Geagea Majdi Lahd, Stille Peter, Gauthier-Lafaye François, Millet Maurice
EOST: Centre de Géochimie de la Surface, CNRS-UMR 7517, 1 rue Blessig, 67084 Strasbourg, France.
Environ Sci Technol. 2008 Feb 1;42(3):692-8. doi: 10.1021/es071704c.
A comprehensive Pb-Sr-Nd isotope tracer study of atmospheric trace metal pollution has been performed in the urban environment of Strasbourg-Kehl. Filter dust of the principal pollutant sources (waste incinerators, thermal power plant and steel plant) and soot of car and ship exhausts have been analyzed. In addition tree barks (as biomonitors) and PM10 have been analyzed to trace and determine the distribution of the pollution in the environment. The industrial sources have highly variable epsilonNd values (-9.7 and -12.5 for incinerators and -17.5 for steel plant). Much higher epsilonNd values have been found for soot of car exhausts (-6 and -6.9). These high values make the Nd isotope system a powerful tool for the discrimination of traffic emissions but especially for the identification of diesel derived particles in the urban environment. The 206Pb/207Pb isotope ratios of gasoline are low (1.089) compared to diesel soot (1.159). The 26Pb/207Pb ratios of 1.151-1.152 for the steel plant and 1.152 for the solid waste incinerator are close to the Pb isotope ratio of diesel. The 87Sr/ 8Sr isotope ratios of the principal industrial sources vary significantly: 0.7095 for the domestic solid waste incinerator, 0.709 for the steel plant, and 0.7087 for car exhaust soot. PM10 aerosols collected in the urban center of Strasbourg show the influence of the pollutant sources at 3-7 km distance from the center. Most of the aerosols Pb isotopic compositions suggest Pb admixtures from at least three sources: a natural background and in function of the wind direction the domestic waste incinerator (S-wind) or the steel plant and the chemical waste incinerator (NE-wind). The traffic contribution can only be estimated with help of Nd isotopes. Therefore the clear identification of different pollutant sources in the urban environment is only possible by combining the three different isotope systems and is based on the fact that significant differences exist between the Pb, Sr, and Nd isotope ratios of the natural atmospheric background and pollutants containing Pb, Sr, and Nd of industrial origin with similar variable 206Pb/207Pb, 87Sr/ 86Sr, and 143Nd/144Nd.

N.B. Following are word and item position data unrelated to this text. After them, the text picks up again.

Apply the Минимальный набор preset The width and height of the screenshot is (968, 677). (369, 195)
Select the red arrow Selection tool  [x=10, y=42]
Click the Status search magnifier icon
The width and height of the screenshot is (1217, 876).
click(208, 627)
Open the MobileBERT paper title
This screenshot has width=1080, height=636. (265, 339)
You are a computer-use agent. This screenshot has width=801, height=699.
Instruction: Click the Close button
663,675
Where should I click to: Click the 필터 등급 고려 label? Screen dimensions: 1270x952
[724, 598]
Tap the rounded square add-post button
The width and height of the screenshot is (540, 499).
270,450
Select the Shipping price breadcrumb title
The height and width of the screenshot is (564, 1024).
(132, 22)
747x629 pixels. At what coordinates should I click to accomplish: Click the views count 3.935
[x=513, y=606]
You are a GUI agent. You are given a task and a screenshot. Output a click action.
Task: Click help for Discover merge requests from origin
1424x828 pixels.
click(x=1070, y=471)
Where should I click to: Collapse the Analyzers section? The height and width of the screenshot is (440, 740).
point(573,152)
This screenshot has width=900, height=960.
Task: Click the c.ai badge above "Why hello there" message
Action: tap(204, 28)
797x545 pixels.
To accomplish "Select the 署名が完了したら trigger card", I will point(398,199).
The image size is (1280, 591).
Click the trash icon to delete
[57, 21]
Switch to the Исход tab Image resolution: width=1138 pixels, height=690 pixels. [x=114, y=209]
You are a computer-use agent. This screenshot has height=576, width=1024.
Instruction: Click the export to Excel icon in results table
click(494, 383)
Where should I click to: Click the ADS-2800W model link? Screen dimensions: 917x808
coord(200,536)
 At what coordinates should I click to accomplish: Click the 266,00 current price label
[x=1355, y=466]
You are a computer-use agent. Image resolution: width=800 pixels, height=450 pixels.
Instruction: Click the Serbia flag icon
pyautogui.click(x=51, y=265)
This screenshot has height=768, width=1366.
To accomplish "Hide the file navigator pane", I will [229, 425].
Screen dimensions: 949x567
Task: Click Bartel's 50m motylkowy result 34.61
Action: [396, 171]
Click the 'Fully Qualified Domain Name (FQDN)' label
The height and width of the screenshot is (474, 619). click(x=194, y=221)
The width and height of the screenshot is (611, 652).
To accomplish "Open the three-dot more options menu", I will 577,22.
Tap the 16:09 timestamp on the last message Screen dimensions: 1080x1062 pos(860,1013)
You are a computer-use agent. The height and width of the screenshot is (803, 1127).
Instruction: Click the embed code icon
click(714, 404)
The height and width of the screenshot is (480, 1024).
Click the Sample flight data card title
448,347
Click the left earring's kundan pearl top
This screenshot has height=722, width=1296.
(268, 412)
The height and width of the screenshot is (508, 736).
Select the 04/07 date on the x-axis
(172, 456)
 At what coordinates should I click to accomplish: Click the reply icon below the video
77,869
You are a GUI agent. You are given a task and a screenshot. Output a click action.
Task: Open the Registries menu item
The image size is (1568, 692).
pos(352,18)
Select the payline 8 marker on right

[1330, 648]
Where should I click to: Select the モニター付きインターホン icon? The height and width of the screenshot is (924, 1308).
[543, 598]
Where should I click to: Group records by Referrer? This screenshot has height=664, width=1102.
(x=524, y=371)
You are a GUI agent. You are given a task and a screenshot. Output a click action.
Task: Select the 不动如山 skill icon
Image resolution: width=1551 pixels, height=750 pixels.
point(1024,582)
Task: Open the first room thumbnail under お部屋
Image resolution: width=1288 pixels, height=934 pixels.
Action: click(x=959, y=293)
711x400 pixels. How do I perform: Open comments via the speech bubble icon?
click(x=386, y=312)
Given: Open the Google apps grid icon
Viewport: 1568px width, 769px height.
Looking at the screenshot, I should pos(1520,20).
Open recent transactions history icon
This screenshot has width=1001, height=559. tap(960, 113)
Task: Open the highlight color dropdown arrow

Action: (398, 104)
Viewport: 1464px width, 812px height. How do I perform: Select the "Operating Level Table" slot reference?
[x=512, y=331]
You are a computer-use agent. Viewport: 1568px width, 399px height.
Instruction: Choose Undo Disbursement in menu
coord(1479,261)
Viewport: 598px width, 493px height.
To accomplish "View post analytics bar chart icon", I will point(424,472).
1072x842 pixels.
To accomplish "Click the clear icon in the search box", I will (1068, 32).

在斯特拉斯堡 - 凯尔的城市环境中,开展了一项关于大气痕量金属污染的全面铅 - 锶 - 钕同位素示踪研究。对主要污染源(垃圾焚烧炉、火力发电厂和钢铁厂)的滤尘以及汽车和船舶尾气的烟灰进行了分析。此外,还分析了树皮(作为生物监测器)和PM10,以追踪和确定环境中污染的分布情况。工业源的εNd值变化很大(垃圾焚烧炉为 -9.7和 -12.5,钢铁厂为 -17.5)。汽车尾气烟灰的εNd值要高得多(-6和 -6.9)。这些高值使得钕同位素体系成为区分交通排放物的有力工具,尤其是在城市环境中识别柴油衍生颗粒的有力工具。与柴油烟灰(1.159)相比,汽油的206Pb/207Pb同位素比值较低(1.089)。钢铁厂的206Pb/207Pb比值为1.151 - 1.152,固体废物焚烧炉的为1.152,接近柴油的铅同位素比值。主要工业源的87Sr/86Sr同位素比值差异显著:生活垃圾焚烧炉为0.7095,钢铁厂为0.709,汽车尾气烟灰为0.7087。在斯特拉斯堡市中心收集的PM10气溶胶显示了距离市中心3 - 7公里处污染源的影响。大多数气溶胶的铅同位素组成表明铅至少来自三个来源:自然背景以及根据风向来自生活垃圾焚烧炉(南风)或钢铁厂和化学垃圾焚烧炉(东北风)。交通贡献只能借助钕同位素来估算。因此,只有通过结合三种不同的同位素体系,基于自然大气背景与含有铅、锶和钕的工业来源污染物在206Pb/207Pb、87Sr/86Sr和143Nd/144Nd方面存在显著差异这一事实,才能明确识别城市环境中的不同污染源。